*Description of the task:* Report how many lines in the records below hold the word "computer". Add nothing to the number.

*Source data:*
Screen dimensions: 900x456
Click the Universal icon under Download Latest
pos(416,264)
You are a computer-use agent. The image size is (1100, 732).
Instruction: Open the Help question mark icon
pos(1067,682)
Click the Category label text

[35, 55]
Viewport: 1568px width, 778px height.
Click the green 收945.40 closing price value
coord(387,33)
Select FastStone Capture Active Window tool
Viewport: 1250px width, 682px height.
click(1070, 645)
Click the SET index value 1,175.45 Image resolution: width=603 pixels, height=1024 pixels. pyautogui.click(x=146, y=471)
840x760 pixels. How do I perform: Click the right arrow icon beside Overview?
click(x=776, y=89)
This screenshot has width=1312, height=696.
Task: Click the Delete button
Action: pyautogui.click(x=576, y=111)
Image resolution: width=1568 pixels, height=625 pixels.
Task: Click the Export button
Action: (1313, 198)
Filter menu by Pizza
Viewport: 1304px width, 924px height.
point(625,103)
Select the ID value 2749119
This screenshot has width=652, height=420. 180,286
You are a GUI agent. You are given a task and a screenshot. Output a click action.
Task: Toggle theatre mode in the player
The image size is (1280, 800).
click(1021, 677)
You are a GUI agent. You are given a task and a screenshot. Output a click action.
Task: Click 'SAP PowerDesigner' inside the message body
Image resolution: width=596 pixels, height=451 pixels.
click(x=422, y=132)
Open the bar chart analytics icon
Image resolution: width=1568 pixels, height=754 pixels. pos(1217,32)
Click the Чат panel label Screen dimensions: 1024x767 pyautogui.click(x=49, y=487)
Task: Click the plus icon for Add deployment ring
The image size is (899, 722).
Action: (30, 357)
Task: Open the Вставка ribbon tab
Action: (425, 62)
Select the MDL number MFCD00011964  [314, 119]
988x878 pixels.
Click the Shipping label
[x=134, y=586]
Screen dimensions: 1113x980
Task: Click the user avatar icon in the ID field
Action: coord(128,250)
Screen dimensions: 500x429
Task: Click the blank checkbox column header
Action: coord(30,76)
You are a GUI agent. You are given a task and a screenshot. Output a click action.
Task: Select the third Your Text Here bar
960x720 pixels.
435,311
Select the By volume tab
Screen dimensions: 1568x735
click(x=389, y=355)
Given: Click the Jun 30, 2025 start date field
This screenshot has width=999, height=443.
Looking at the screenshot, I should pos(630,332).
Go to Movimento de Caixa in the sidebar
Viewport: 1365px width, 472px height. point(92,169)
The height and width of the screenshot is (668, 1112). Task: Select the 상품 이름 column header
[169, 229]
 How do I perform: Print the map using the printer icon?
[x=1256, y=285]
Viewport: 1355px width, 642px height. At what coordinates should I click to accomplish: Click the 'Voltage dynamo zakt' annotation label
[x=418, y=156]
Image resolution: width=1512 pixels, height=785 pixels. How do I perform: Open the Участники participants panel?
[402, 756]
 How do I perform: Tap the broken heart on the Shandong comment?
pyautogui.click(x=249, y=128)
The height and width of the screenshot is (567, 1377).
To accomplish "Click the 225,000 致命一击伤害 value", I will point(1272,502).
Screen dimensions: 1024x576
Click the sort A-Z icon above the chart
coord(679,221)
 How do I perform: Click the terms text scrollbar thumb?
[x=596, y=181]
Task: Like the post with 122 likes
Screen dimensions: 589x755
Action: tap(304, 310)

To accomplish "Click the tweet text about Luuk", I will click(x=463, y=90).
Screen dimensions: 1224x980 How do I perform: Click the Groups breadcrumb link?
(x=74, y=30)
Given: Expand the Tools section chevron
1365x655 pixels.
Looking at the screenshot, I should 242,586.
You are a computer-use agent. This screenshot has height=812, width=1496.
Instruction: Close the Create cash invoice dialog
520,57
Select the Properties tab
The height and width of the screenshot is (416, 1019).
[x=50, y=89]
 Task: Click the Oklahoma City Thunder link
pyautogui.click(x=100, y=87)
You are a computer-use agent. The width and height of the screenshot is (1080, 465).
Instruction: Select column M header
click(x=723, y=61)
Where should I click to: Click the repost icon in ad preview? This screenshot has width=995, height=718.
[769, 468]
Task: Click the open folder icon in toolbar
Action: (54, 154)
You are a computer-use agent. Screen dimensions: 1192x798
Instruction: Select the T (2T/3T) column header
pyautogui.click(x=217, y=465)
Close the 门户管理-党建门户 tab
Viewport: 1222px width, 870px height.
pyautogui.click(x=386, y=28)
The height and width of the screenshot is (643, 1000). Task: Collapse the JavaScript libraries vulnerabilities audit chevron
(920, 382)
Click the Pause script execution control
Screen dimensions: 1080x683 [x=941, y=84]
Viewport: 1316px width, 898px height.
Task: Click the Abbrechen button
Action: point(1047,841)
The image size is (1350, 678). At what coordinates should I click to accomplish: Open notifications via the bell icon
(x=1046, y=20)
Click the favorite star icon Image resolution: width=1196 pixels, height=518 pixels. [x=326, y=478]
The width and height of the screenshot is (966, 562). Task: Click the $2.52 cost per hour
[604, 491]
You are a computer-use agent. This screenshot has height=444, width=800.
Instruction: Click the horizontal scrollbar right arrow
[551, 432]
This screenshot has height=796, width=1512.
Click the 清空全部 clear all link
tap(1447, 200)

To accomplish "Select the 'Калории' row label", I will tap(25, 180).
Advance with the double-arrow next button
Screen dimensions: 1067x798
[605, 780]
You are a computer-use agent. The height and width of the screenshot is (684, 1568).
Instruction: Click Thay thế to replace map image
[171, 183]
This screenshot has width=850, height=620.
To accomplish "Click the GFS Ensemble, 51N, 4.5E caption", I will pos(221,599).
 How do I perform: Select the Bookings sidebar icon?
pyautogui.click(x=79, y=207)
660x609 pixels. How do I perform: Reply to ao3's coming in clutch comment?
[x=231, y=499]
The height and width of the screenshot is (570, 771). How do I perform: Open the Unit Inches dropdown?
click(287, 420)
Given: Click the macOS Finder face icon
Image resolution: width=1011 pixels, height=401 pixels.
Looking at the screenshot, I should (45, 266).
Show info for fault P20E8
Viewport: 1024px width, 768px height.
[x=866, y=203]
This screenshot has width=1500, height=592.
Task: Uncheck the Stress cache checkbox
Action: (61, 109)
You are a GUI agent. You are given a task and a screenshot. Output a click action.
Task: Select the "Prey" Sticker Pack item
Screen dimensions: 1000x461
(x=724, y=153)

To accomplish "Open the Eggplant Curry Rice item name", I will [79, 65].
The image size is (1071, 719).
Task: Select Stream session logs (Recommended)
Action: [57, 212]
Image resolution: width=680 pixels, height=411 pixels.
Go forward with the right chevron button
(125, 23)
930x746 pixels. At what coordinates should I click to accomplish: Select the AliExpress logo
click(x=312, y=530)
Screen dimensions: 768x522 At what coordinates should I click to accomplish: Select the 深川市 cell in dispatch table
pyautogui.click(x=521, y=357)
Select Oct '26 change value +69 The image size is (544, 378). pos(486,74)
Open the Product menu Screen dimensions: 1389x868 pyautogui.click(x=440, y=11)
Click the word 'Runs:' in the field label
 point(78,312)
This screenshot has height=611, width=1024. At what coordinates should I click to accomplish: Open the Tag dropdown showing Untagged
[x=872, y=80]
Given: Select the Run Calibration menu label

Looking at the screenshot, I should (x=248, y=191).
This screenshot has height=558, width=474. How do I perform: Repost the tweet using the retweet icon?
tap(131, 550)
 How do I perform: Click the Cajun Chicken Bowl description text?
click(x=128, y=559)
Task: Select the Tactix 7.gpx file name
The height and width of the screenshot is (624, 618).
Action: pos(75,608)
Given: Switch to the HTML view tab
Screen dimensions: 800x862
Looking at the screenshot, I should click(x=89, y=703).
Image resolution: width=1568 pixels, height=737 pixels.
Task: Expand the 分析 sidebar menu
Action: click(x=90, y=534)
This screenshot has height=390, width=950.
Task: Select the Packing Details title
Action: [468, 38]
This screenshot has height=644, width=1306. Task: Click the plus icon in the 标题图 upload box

*Answer section:* 6